Le coût social très fort qui consiste à s'afficher électeur mais surtout candidat RN dans des élections locales n’a-t-il pas tendance à produire une moindre qualité de la représentation politique et à entretenir un phénomène négatif ?

Bien d’accord. Le matraquage médiatique que je viens de décrire – qui est une évidence pour tout observateur de bonne foi – est absolument attentatoire à toutes les valeurs de démocratie et de la République. Par la sublimation d’un personnage proclamé le défenseur attitré des milieux populaires tout en préservant sa diabolisation intrinsèque – prête à ressortir à tout moment opportun – le système politico-médiatique discrédite le vote de toute une partie du pays. On est dans la logique même, non dite, de « la vile multitude » dont parlait Thiers en 1850 et qu’il fallait faire taire à tout prix car dangereuse pour la préservation de l’ordre bourgeois de l’époque. Mais les partis traditionnellement défenseurs des milieux populaires, l’ex-parti gaulliste comme le parti socialiste, tous les deux en plein effondrement, ont aussi une part de responsabilité considérable.
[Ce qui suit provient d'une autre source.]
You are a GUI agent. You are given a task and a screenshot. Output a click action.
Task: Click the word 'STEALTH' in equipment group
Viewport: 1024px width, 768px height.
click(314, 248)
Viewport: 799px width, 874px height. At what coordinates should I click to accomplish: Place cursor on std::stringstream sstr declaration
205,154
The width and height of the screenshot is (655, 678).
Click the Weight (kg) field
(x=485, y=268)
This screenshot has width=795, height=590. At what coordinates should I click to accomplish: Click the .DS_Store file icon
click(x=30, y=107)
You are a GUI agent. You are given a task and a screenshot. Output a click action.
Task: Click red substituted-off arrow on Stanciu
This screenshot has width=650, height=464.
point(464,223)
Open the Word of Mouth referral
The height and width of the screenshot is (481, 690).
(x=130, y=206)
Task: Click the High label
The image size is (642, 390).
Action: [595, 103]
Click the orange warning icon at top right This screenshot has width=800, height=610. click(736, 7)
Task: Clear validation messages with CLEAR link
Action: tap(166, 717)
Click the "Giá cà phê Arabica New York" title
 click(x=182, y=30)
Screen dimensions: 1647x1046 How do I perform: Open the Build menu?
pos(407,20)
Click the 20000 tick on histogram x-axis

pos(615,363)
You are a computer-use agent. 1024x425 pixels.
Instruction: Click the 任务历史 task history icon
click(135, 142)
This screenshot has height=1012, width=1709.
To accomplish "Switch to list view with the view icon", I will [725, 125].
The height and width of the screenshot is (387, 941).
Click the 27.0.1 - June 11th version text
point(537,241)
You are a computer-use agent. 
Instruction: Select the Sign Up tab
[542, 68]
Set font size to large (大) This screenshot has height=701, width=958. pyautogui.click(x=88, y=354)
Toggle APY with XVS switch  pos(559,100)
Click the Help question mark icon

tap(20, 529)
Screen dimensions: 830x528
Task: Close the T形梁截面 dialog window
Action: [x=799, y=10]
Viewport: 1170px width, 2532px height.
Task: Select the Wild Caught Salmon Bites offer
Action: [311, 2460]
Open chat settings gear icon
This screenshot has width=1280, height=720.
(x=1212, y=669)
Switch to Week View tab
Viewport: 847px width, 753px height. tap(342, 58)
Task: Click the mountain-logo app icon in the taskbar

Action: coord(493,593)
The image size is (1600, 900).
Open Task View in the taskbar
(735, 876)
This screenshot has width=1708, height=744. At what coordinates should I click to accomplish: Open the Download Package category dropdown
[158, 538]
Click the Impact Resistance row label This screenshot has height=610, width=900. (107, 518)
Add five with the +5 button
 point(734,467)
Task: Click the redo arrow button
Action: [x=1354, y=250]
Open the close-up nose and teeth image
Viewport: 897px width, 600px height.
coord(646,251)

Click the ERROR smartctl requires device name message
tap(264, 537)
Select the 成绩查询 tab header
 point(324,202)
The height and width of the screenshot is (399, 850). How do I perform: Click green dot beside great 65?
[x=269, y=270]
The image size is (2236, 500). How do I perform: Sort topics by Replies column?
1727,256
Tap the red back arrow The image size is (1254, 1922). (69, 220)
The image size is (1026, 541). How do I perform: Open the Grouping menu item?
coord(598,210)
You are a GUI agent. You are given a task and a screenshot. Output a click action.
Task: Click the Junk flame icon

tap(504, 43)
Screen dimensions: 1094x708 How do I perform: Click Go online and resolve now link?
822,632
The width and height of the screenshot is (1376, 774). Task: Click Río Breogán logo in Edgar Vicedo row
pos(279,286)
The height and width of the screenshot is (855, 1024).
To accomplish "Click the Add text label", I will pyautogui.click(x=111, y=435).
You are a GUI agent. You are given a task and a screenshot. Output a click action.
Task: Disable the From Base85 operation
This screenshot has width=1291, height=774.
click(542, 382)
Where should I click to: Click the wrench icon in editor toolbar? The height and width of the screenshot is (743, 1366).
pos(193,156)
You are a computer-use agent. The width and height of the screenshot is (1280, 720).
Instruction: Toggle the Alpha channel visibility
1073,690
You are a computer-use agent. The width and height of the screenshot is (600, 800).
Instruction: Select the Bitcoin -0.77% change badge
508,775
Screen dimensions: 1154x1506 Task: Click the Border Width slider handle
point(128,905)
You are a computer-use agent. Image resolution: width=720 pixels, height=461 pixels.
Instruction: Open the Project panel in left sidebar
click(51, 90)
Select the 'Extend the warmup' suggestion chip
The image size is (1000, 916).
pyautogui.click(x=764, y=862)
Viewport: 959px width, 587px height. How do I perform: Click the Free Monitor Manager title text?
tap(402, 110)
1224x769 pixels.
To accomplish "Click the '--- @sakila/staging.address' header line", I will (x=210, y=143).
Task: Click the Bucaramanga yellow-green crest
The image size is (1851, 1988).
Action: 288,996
En s’alignant sur l’idéologie dominante, les dogmes post frontières, communautaristes et le culte de l’argent roi, le renoncement aux valeurs de solidarité nationale - dont l’occupant de l’Elysée est la figure emblématique - , ils ont donné à la France populaire et travailleuse le sentiment de l’abandonner, ouvrant la voie à la confiscation mortifère du débat entre macronisme et lepénisme.